An internal audit has revealed a large number of narcotics cases were not consistently sent from the Colorado Springs Police Department to the El Paso County District Attorney's Office.
The cases come from the Metro Vice, Narcotics and and Intelligence Division, a regional drug task force consisting of CSPD, the El Paso and Teller county sheriff's offices, the Fountain Police Department and the Woodland Park Police Department.
Colorado Springs criminal defense attorney, Jeremy Loew suspects the lack of transparency shown by CSPD on some of these cases may have affected the outcomes for many defendants.
"If officers wrote statements or took witness interviews and that wasn't turned over; I don't see how it could not have affected cases," Loew said.
In a release issued Wednesday night, CSPD said it found "discrepancies" last week in MVNI's case filing procedure.
The filing process is commonly known as "discovery" in cases where a defendant faces criminal charges.
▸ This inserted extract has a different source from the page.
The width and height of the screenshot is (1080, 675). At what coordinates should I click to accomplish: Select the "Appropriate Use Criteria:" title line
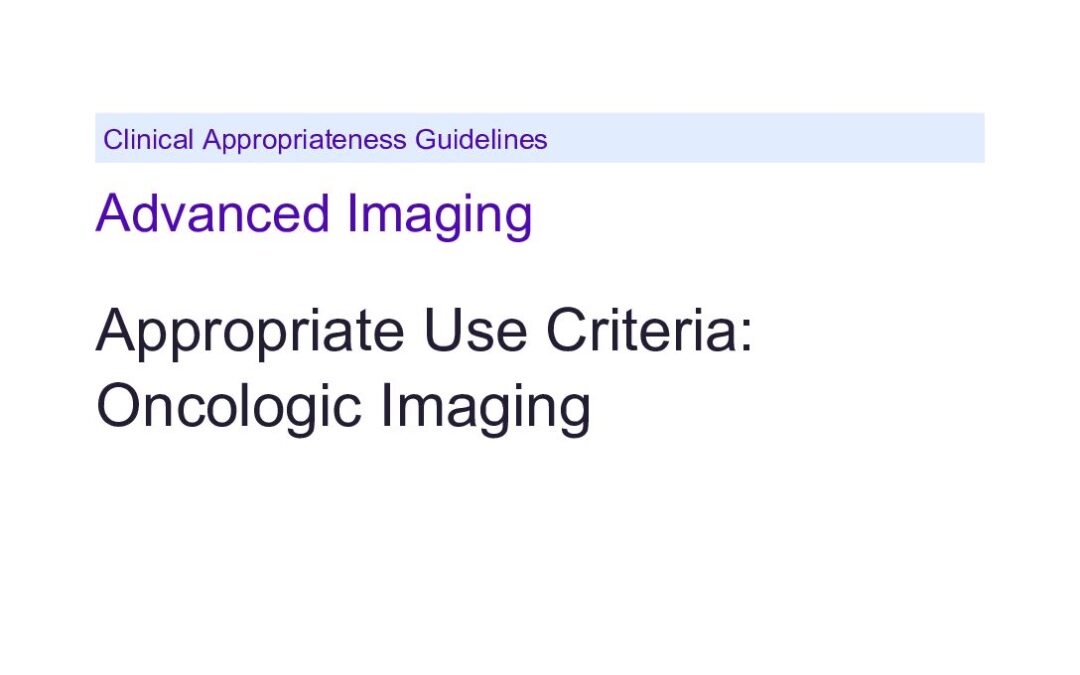[x=425, y=333]
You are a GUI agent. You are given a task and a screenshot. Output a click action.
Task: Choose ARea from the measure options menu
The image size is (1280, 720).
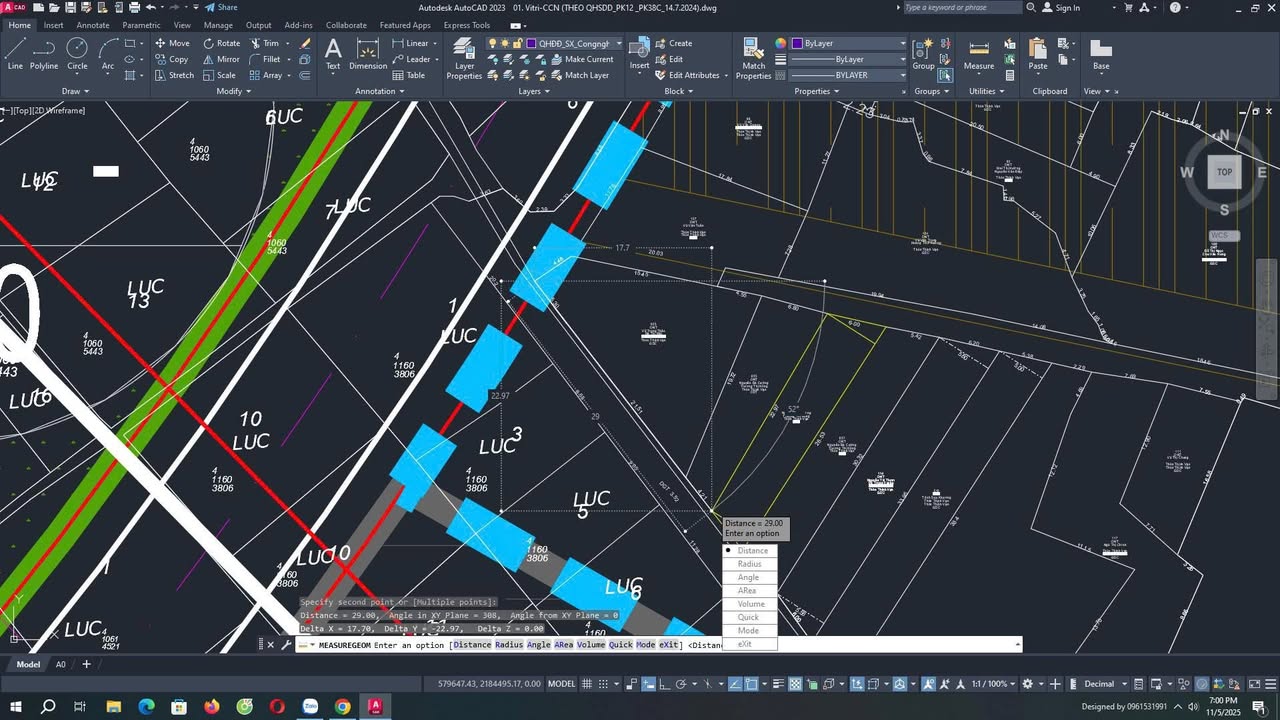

Loew feels the effects incomplete police reports during the discovery process on potentially thousands of cases over the last four years cannot be overstated.
"So discovery are the police reports. So what the Colorado Springs Police Department is essentially saying is they didn't send the police reports to the district attorney's office. And if the district attorney's office doesn't have the police reports, that means the defense doesn't get the police reports," Loew said.
According to a release, the case filing process is now changed to prevent future discrepancies, and the information not provided the the district attorney's office is mostly administrative in nature.
However, to fully investigate the problem, CSPD and the DA's Office are reviewing all MVNI cases from 2013 through last week when the problem was discovered.
On Friday, CSPD said it and the DA's Office also will review 164,000 cases from all units to make certain there are no other issues.